Have they ever done anything that ended up being a big deal/problem?
Yes. Plenty. I in time intend to post alot of their escapades and adventures...
I'd love to read a book you wrote are you going to write one/have you?
No, at this time I have not finished a book. However, I am working on one and actually intend to use alot of what I disclose here to help me actually complete a book and get it published.
I think it will be therapeutic for all of "us".
What caused them to "materialize"?
The short answer is childhood sexual abuse, however I will later on disclose the actual goings on etc etc.
Are you going to let the alters write on your blog? Do they have blogs?
They do not have blogs that I am aware of. I would be happy to let them post on my blog and actually I know Eve for one is interested in doing so. Mac wants to as well however she is quite racist and doesn't really have a filter so that is still up for debate. I have told them that if they DO post they must state that they are not me, the "host" "DividedMind", and must state who they are and TRY not to be offensive.

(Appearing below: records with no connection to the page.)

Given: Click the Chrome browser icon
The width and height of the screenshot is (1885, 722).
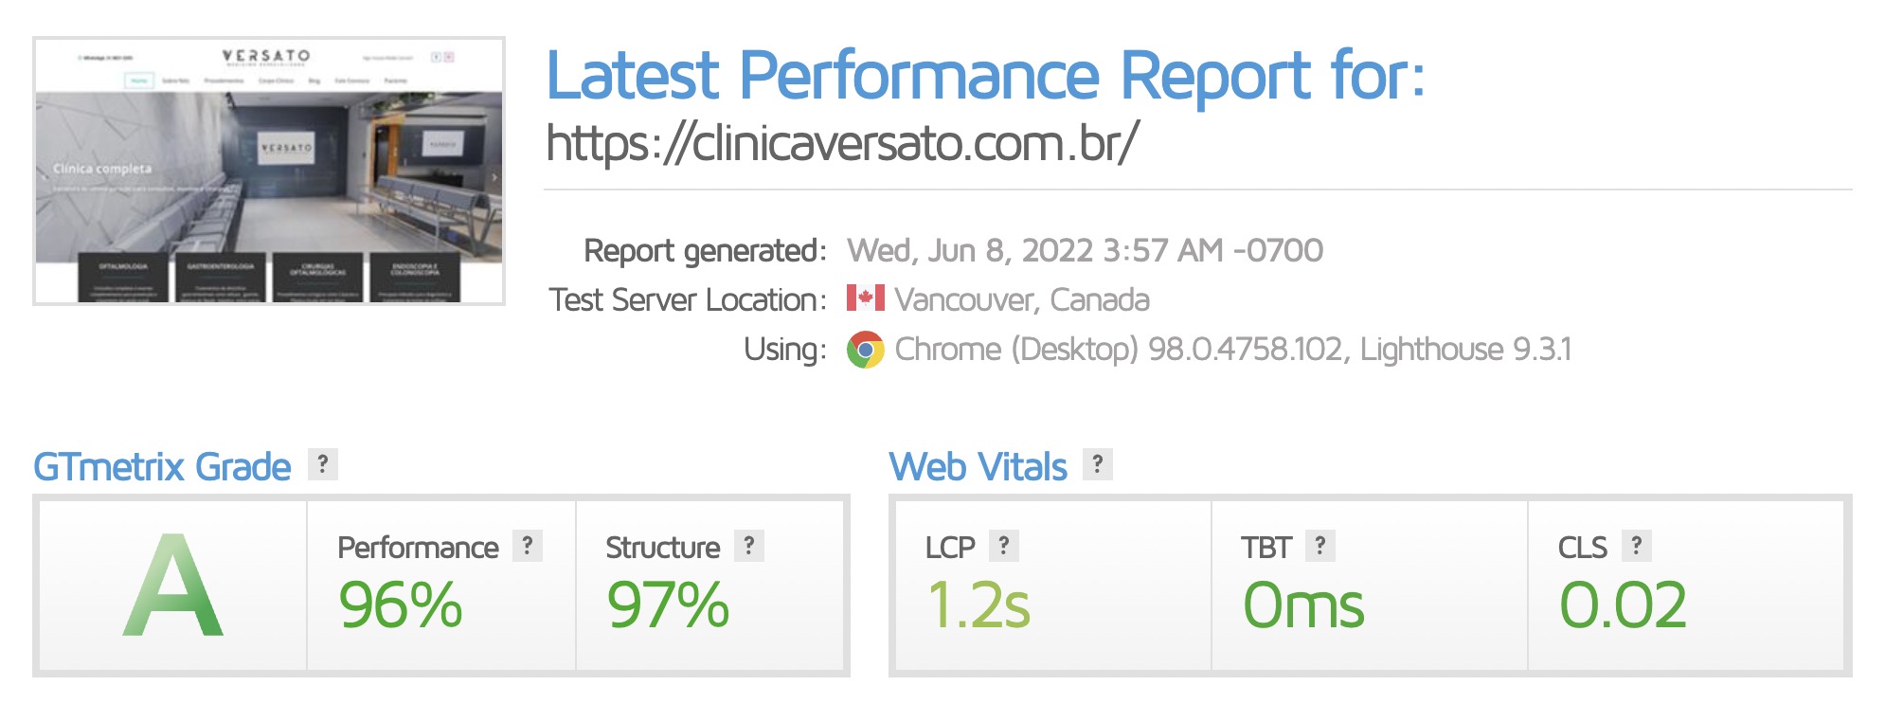Looking at the screenshot, I should coord(865,350).
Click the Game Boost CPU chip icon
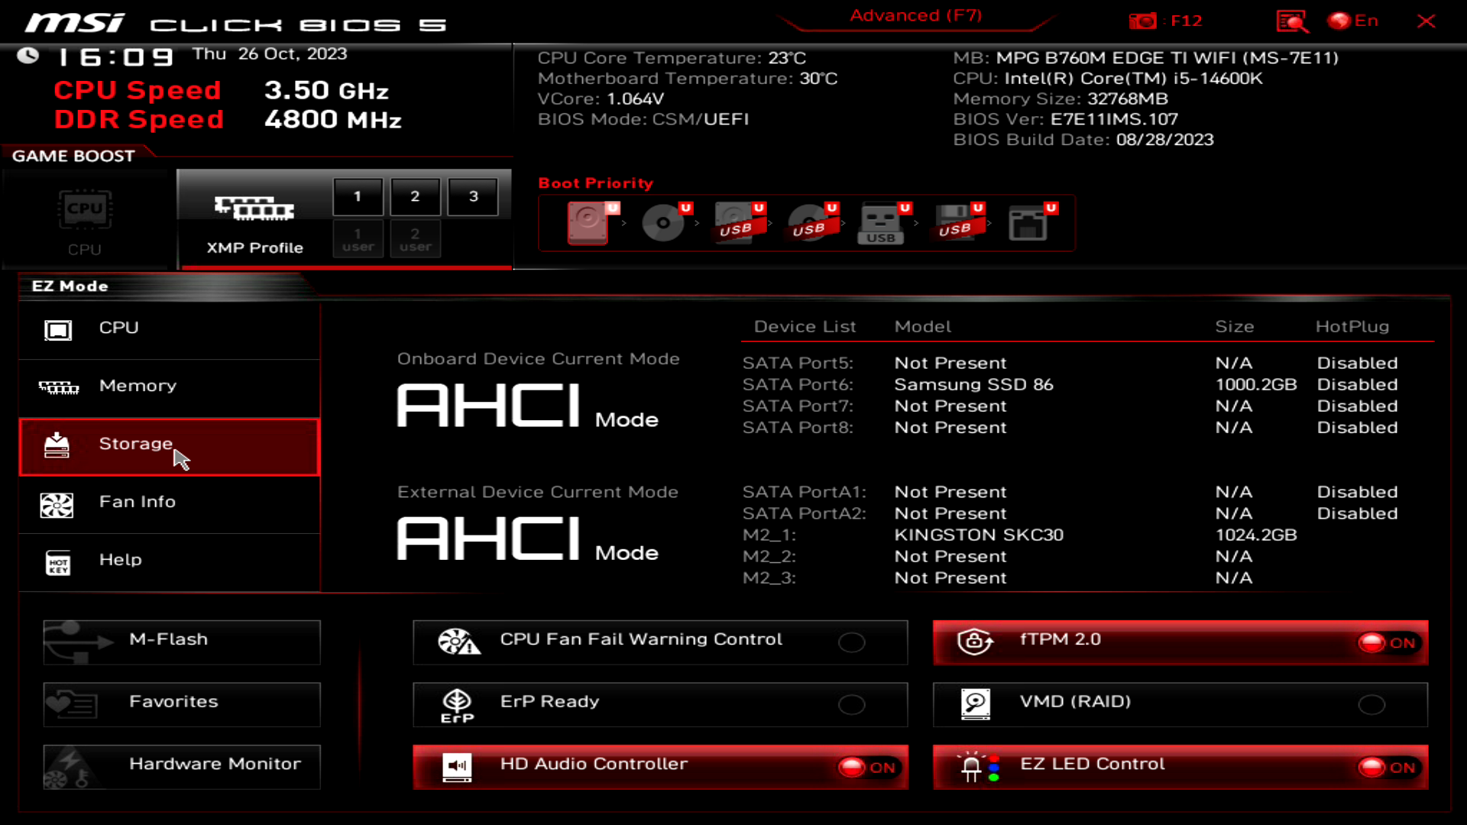 click(x=85, y=210)
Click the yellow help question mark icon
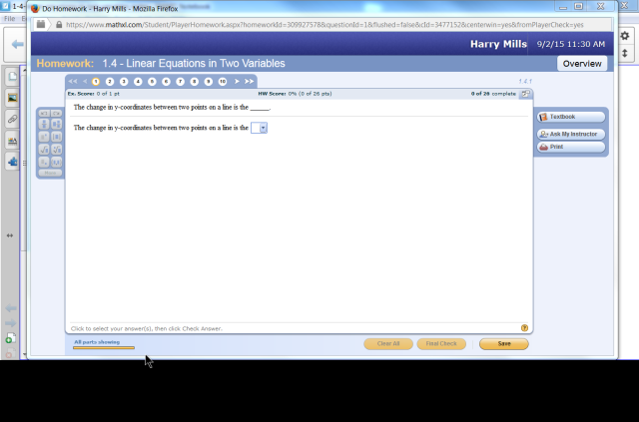Image resolution: width=639 pixels, height=422 pixels. click(524, 327)
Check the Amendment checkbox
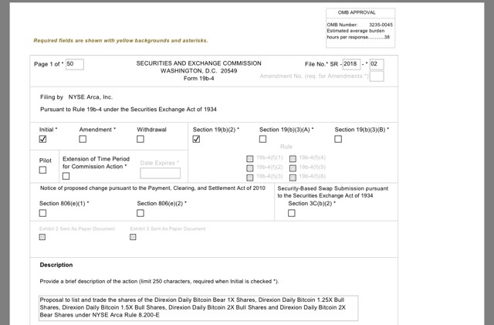The width and height of the screenshot is (494, 325). click(83, 139)
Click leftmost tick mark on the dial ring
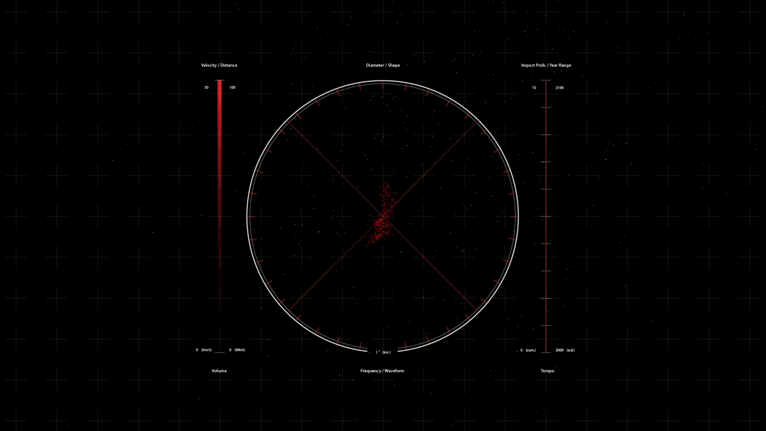This screenshot has width=766, height=431. coord(251,216)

Do you wish they would just go away?
I used to, but now that I've gotten to know their personalities I feel as if I'm connected to them in a way I just couldn't be with other people. I don't get to "talk" with them in my head as they can at this point not hear me when I've attempted to (yes I know this sounds crazy but you can blame my therapist for this). Right now our prime source of communication is txt files they leave me on my computer, also they leave messages with my friend or husband, post it notes, and at one point I had a journal for them which on a "bad day" Mac destroyed...so...no more book. Mac also takes videos of herself where she sometimes entertains herself and others relays messages to me. I don't wish they'd go away anymore though on really bad days I wish I could have peace and just be normal like everyone else but I do think everyone has days where they wish their lives weren't their own and I do owe them ALOT. Because of them I survived alot of trauma and was protected through my formative years. So no, I don't want them to go away. In fact, one of the goals that some people attempt to reach with D.I.D. is called "integration" which initially I was wanting to achieve blending them back into one person, me, the host. But THAT basically went to hell in a hand basket so now we're just working on reaching co-consciousness where I can be aware of what they're doing and when/with whom/why and *hopefully* get a vote in the decisions they make instead of just the other way around.
Let me know if you guys have more questions and later on when enough have accumulated I'll do another post like this one.
Thank you for the support, it truly is appreciated, by all of us.
-Divided Mind-
Amazing. I couldn't even imagine. You are an inspiration!